El hombre en el castillo

Philip K. Dick es un señor al que el cine moderno de ciencia ficción debe muchísimo, nos pongamos como nos pongamos —esto es, nada, ocasionalmente o diariamente—, y por encima de cualquier otro tipo de consideraciones. Y digo que es un señor, porque no me he leído este libro suyo en el que se basa la serie que ha concluido recientemente en Amazon Prime, o igual sí que me lo he leído en una vida paralela pero no me acuerdo. Por lo que espero que esté vivo en algún lugar para, llegado el momento, poder preguntarle qué pensaba exactamente cuando escribió el final de su novela. Porque Dick es el presente, al igual que los grandes de la historia de la literatura, esos que conectan de algún modo magistral al ser humano con el tiempo y el espacio… ¿Qué han hecho Frank Spotnitz y sus muchachos con todo ello? Veamos…

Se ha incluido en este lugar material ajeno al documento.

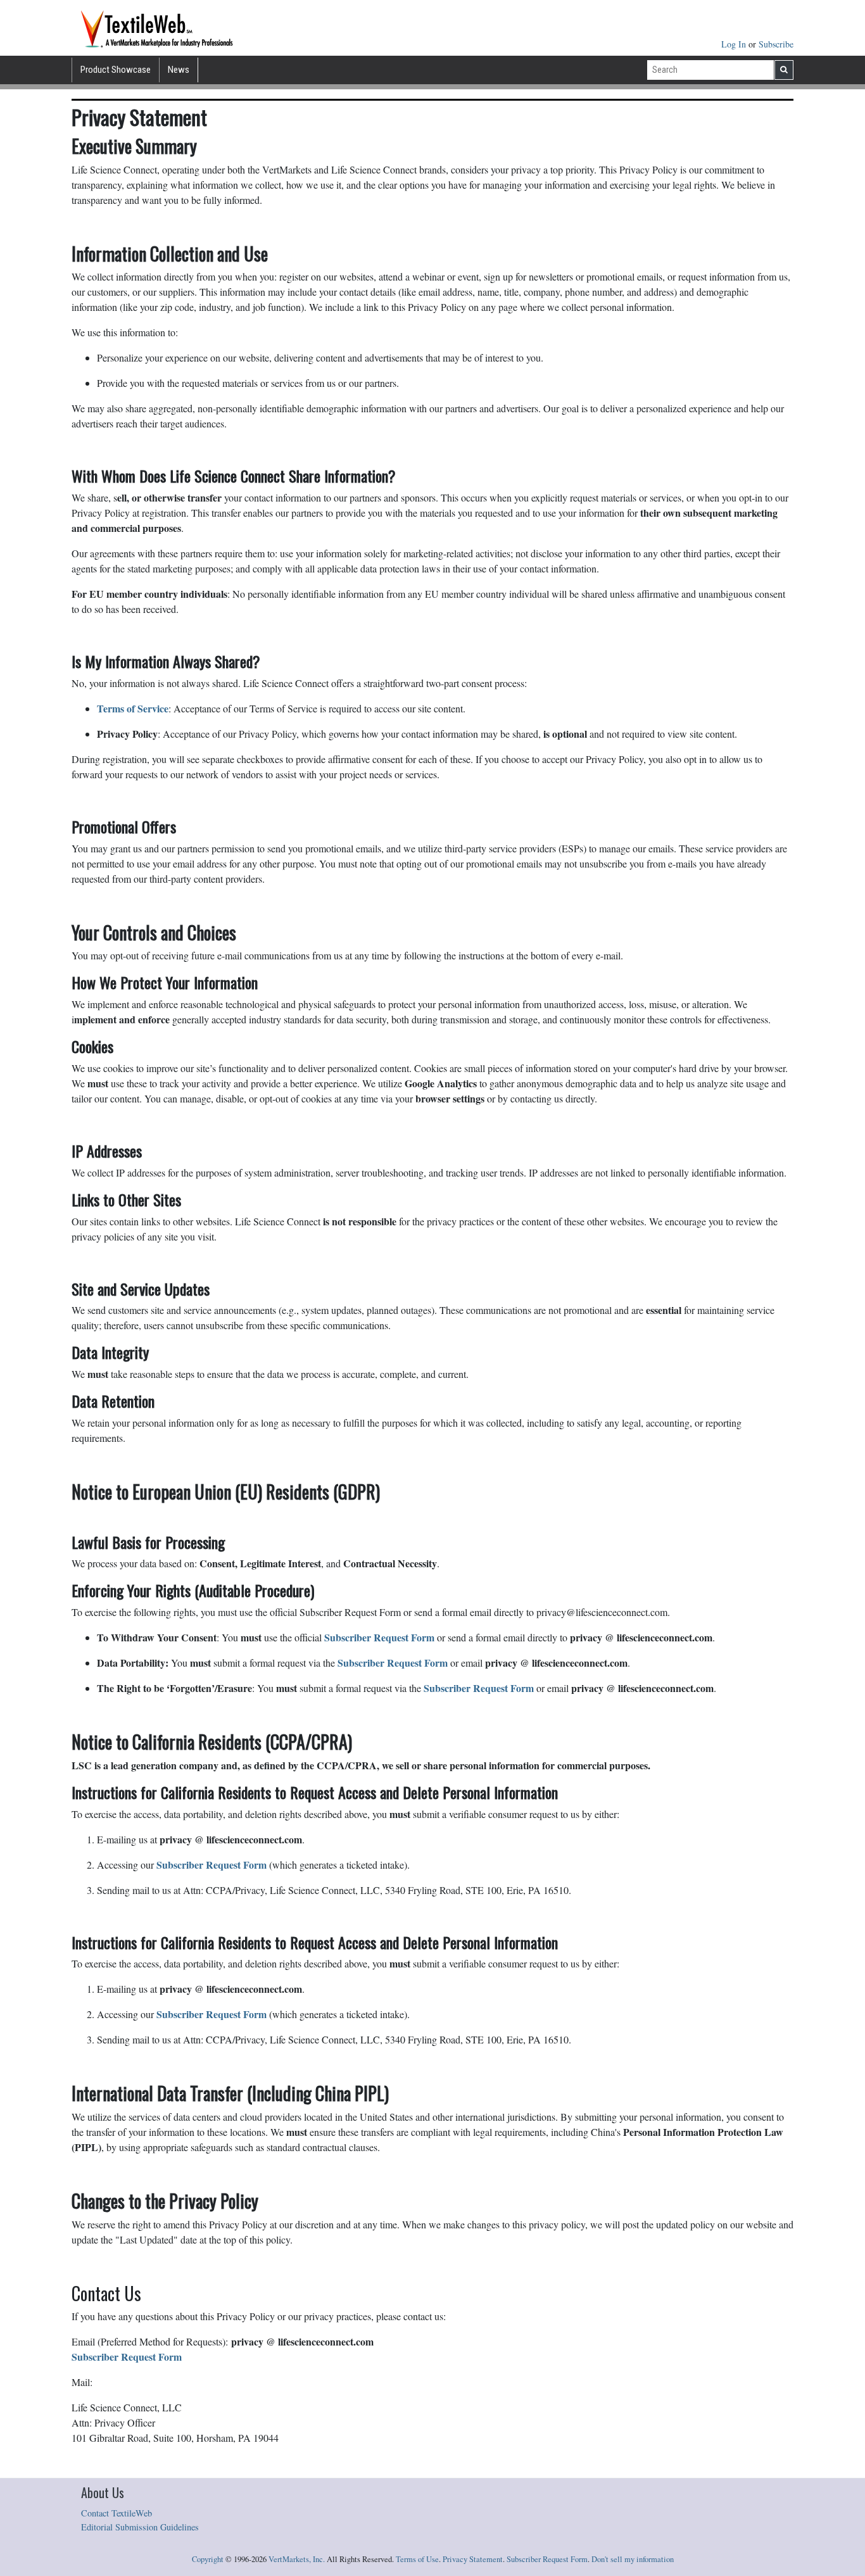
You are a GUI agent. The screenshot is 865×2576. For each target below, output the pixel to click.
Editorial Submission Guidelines (140, 2527)
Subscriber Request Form (547, 2559)
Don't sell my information (632, 2559)
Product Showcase (115, 69)
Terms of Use (417, 2559)
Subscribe (776, 44)
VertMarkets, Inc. (296, 2559)
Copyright (208, 2559)
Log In (734, 44)
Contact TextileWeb (116, 2513)
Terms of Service (132, 708)
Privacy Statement (473, 2559)
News (178, 69)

La historia de «El hombre en el castillo» es la de una serie que parece arrancar con un presupuesto justito y con un gran soporte argumental —más allá de la obra de Dick— que se fundamenta en el repelús que provoca un mundo en el que la SGM ha sido ganada por las fuerzas del Eje, y el mundo es un ordenado lugar en el que los recios valores arios y la milenaria sabiduría japonesa aplastan, sin abusar de agobios visuales, a los yanquis y a otras gentes ya señaladas y masacradas históricamente en este nuestro universo.

En el avance de la segunda temporada —ya con pasta en cantidad para producir en condiciones, y con un buen paquete de paradojas destiladas a partir de Jung, el I Ching y el magnífico trabajo que hacen los actores que interpretan a japos—, empieza el subidón psicotrópico antes de dejarnos con el culo torcido mientras nos preguntamos «¿De verdad me gusta esta serie por otra cosa que no sea la imaginería nazi?»… Es ahí cuando uno se desengancha (vamos, cuando me desenganché yo), en el arranque de la tercera temporada, con Juliana caminando por el bosque con lo que parece un AK-47. Me rindo. Yo soy un demócrata, dejadme en paz.

A bebeeeeer, a apurar las copas de licooooor

Sin embargo, la omnipresencia del tabaco, el alcohol y los ambientes sutilmente iluminados —junto a la violencia, el sexo, la hijoputez, cacharros de época, ambientación, etc… — que se desatan progresivamente a partir de la tercera temporada, además del presupuesto (imaginamos), hacen que la serie abrace ya con más claridad el corte fantástico y onírico que el espectador está esperando de algún modo. Todo ello sin tener que recurrir a dios nada más que un rato, vía el pueblo elegido que se oculta inteligentemente en la llamada Zona Neutral de los antiguos EEUU, que es un poco como el salvaje oeste pero con algunas comonidades burguesas.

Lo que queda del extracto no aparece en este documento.